Notation de l’Espagne par Fitch : depuis qu’elles ont forcé les Etats à se soumettre à leur jugement régalien, les agences de notation ont montré que leur analyse était politique, quand elle ne cherchait pas à confirmer certaines opinions répandues parmi les traders et autres banques d’affaires. C’est en effet des investisseurs et des banques de marché que vient la demande de cette notation qui leur évite de devoir se poser des questions. Or cette notation est devenue un exercice d’une objectivité douteuse. Justification de l’agence Fitch : La dégradation reflète l’opinion que le processus d’ajustement vers un niveau plus bas d’endettement privé et extérieur va matériellement réduire le taux de croissance de l’économie espagnole à moyen terme. Quoi que fasse l’Espagne (réduire sa dette mais freiner sa croissance) sa notation baisse. Elle aurait donc bien tort de remettre ses finances en ordre (1er juin).

Prochaines décennies
Nous avons tous vécu cette dernière décennie au-dessus de nos moyens : plans de relance, crise financière, dépenses militaires – particulièrement aux États-Unis, accroissement du passif social. Il en est résulté un gonflement de la dette publique. L’ensemble de l’endettement des pays industrialisés du G20 a augmenté de 40% depuis 2000, alors qu’il restait stable dans les pays émergents.

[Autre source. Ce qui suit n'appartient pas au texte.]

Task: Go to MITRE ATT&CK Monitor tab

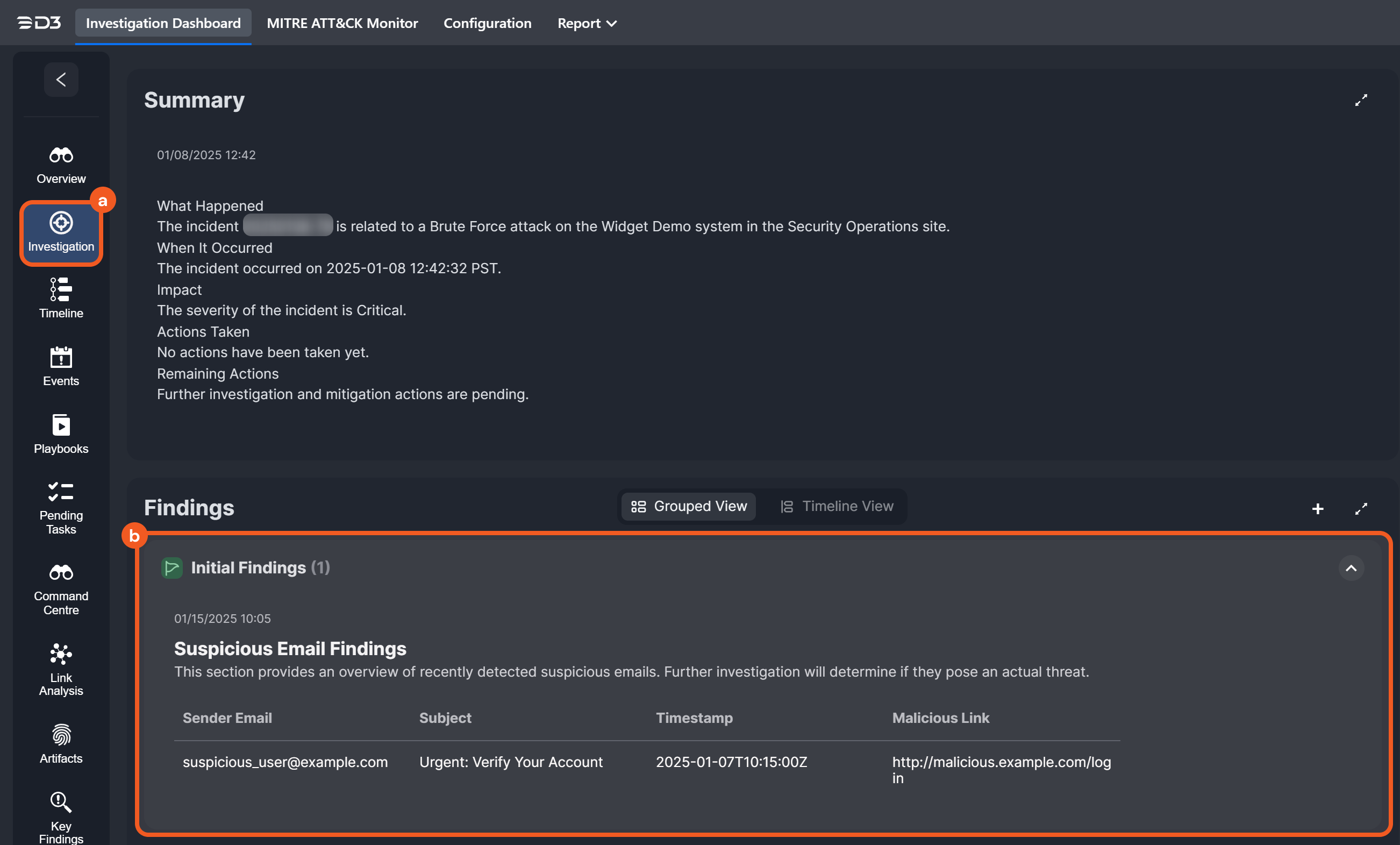Action: (342, 23)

L’Occident engouffre la plus grande part de la richesse mondiale : il faut renoncer à croire que l’on parviendra à retrouver les excès du passé. A court terme, il va falloir se serrer la ceinture, Mais l’austérité dont il s’agit est la gestion de ressources limitées pour une population en croissance.

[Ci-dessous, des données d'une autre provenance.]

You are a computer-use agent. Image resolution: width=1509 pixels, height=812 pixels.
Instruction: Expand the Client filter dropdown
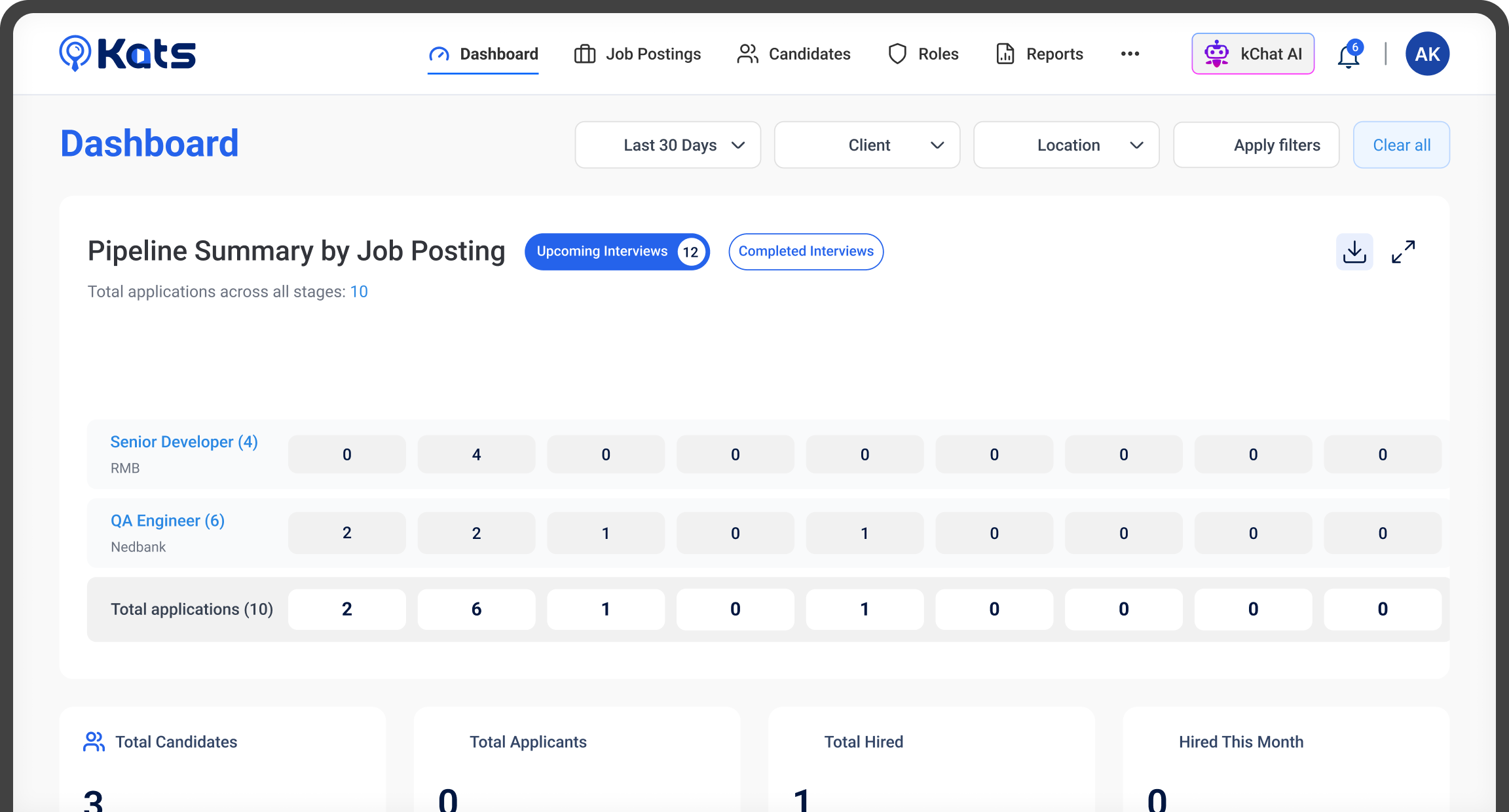[x=866, y=145]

Nous avons refusé le partage avec les pays les moins favorisés : maintenant il s’impose à nous. Des ressources aussi limitées que le pétrole, l’eau, la nourriture et les matières premières ne seront plus disponibles à bas prix. De surcroit les plus importantes ressources sont en dehors de l’Occident. Il suffit pour s’en convaincre de voir la bataille qui se livre entre les sidérurgistes et les miniers, qui utilisent la rareté du minerai de fer pour en augmenter le prix. Au lieu de diminuer leurs marges, les distributeurs de la chaine alimentaire accroissent les prix du lait et d’autres denrées alors que l’agriculteur voit ses revenus baisser sans que les pouvoirs publics ne sévissent. Nous n’avons plus les moyens de payer les pensions.

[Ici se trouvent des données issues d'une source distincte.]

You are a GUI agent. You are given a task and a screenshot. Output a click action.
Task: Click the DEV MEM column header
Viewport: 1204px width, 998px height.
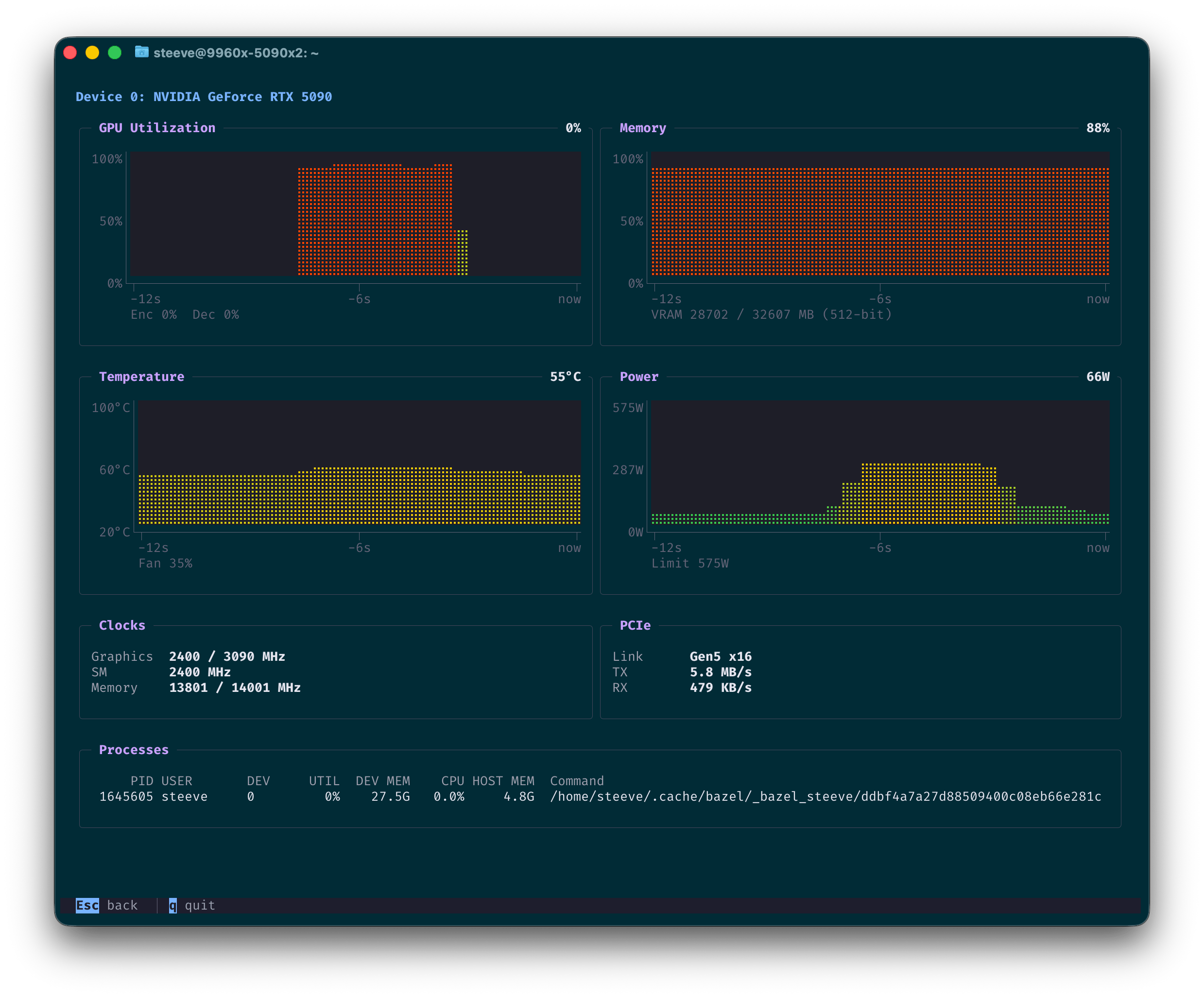coord(382,781)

Le défi qui attend nos sociétés occidentales est immense et nous ne sommes même pas au début d’une réflexion inéluctable. Dominique Strauss Kahn a été encore plus direct à l’endroit de l’Europe : agir rapidement, faute de quoi la bataille se jouera entre les États-Unis et l’Asie, et l’Europe risque d’être marginalisée dans les vingt prochaines années. C’est le risque d’une guerre vraiment mondiale qui nous menace dans un avenir plus ou moins proche (2 avril).

La génération qui va progressivement être pensionnée laisse derrière elle un héritage financier lourd. Elle a en effet vécu sur une dette (privée et publique) difficile à porter et dont les bénéfices ont déjà été tirés. C’est un phénomène planétaire : ainsi la politique d’un enfant par couple les met les Chinois dans une situation inextricable. Les mesures que nous ne voulons pas prendre aujourd’hui se répercuteront demain et accélèreront la faillite du système.
C’est dans ce contexte que le recul de l’âge de la pension doit être examiné : l’âge mythique de mise à la retraite est en soi une absurdité : il peut représenter un droit, il n’est pas nécessaire d’en faire une obligation. De surcroit, la longévité s’est accrue de 15 ans. Le résultat est sidérant : chaque travailleur qui commence sa carrière aujourd’hui devrait, si rien ne change, mettre 40% de son salaire chaque mois dans un compte de pension pour maintenir son niveau de vie pendant ses années à la retraite. La jeune génération devrait se révolter contre ce système : même s’ils font un effort, ils n’auront pas les moyens de soutenir nos pensions.
Attitude responsable : nous sommes en meilleure santé que nos parents ; pour partager la charge des générations futures que nous avons lourdement accablées par nos excès, nous devrions accepter de travailler quelques années de plus (17 juin).